Josh
Josh

Reputation: 8477

How to create a Unit Test for an object that depends on DbEntityEntry

I have the following helper method, which takes the validation messages out of the DbEntityValidationException. We need this because the details of validation aren't added to the Exception by default.

public static string LogMessageDbEntityValidationException(DbEntityValidationException ex)
{
   StringBuilder error = new StringBuilder();

   error.AppendLine("Validation Error details for DbEntityValidationException throw: ");

   foreach (var validationErrors in ex.EntityValidationErrors)
   {
      foreach (var validationError in validationErrors.ValidationErrors)
      {
         error.AppendLine(string.Format("Property: {0} , Error: {1}", 
                          validationError.PropertyName, validationError.ErrorMessage));
      }
   }

   return error.ToString();
}

I've run into an issue trying to create Unit Test, specifically I can't create a DbEntityValidationResult because it required an instance of DbEntityEntry, which doesn't have a public constructor.

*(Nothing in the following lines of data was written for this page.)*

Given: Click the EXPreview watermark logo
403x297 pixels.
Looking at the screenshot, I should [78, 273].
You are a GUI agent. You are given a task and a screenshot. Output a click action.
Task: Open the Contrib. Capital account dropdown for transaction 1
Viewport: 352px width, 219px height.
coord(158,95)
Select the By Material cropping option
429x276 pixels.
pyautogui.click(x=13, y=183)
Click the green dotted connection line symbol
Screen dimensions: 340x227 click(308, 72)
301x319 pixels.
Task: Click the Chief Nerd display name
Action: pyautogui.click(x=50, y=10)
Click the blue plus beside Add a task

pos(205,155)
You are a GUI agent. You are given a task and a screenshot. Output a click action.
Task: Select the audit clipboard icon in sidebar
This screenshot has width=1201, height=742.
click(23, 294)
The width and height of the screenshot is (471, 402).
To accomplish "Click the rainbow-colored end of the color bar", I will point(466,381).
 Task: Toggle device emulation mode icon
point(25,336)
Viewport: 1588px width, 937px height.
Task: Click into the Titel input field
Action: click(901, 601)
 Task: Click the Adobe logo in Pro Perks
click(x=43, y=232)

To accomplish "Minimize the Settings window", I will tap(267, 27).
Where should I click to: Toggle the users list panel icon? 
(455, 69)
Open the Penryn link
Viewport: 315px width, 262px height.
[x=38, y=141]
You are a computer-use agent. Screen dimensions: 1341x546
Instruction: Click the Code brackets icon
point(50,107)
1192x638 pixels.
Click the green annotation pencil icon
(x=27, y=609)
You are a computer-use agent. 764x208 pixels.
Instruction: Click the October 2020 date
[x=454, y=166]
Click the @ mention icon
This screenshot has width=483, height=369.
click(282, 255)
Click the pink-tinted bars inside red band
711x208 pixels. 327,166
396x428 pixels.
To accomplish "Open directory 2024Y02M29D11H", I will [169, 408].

Here is broken Unit Test, it fails on creating the DbEntityEntry:

public void LogMessageDbEntityValidationExceptionTest()
{
  string errorMessage = "Unit Test Error Message";
  string expected = "Not valid data.";
  List<DbEntityValidationResult> entityValidationResults = new List<DbEntityValidationResult>();
  List<DbValidationError> errorList = new List<DbValidationError>();
  DbEntityValidationException ex;

  errorList.Add(new DbValidationError("TestProperty", expected));

  entityValidationResults.Add(new DbEntityValidationResult(new System.Data.Entity.Infrastructure.DbEntityEntry(), errorList));

  ex = new DbEntityValidationException(errorMessage, entityValidationResults);
  string actual = Common.LogMessageDbEntityValidationException(ex);

  Assert.IsTrue(actual.Contains(expected));
}

Note, DbEntityEntry doesn't implement an interface, so I can't use a mock/fake.

Upvotes: 14

Views: 1989

Answers (2)

G_hi3
G_hi3

Reputation: 598

A possible solution might be to wrap the exception into something you have control over:

public interface IValidationErrorContainer
{
    IEnumerable<DbValidationError> ValidationErrors { get; }
}

public class ValidationErrorContainer : IValidationErrorContainer
{
    private readonly DbEntityValidationException _exception;

    public ValidationErrorContainer(DbEntityValidationException exception)
    {
        _exception = exception;
    }

    public IEnumerable<DbValidationError> ValidationErrors
        => _exception.EntityValidationErrors.SelectMany(validationError => validationError.ValidationErrors);
}

By using the interface, you can create a test double and pass it to your logging method:

public string ComposeValidationErrors(IValidationErrorContainer container)
{
    var error = new StringBuilder(
        "Validation Error details for DbEntityValidationException throw:");

    foreach (var validationErrors in container.ValidationErrors)
    {
        error.AppendFormat(
            "\nProperty: {0}, Error: {1}",
            validationError.PropertyName,
            validationError.ErrorMessage);
    }

    return error.ToString();
}

Now you can use it in a test like this:

public void ComposeValidationErrors_ReturnsTextContainingExpectedSubstring()
{
    var expected = "Not valid data.";
    var container = new FakeValidationErrorContainer
    {
        ValidationErrors = new[] { new DbValidationError("TestProperty", expected) }
    };
    var actual = Common.ComposeValidationErrors(container);
    Assert.That(actual, Contains.Substring(expected));
}

private class FakeValidationErrorContainer : IValidationErrorContainer
{
    public IEnumerable<DbValidationError> ValidationErrors { get; set; }
}

Of course this solution only tests whether the validation errors are composed into the string you're expecting. To test the behaviour of ValidationErrorContainer, I'd using an integration test that creates an in-memory database and triggers an expected exception.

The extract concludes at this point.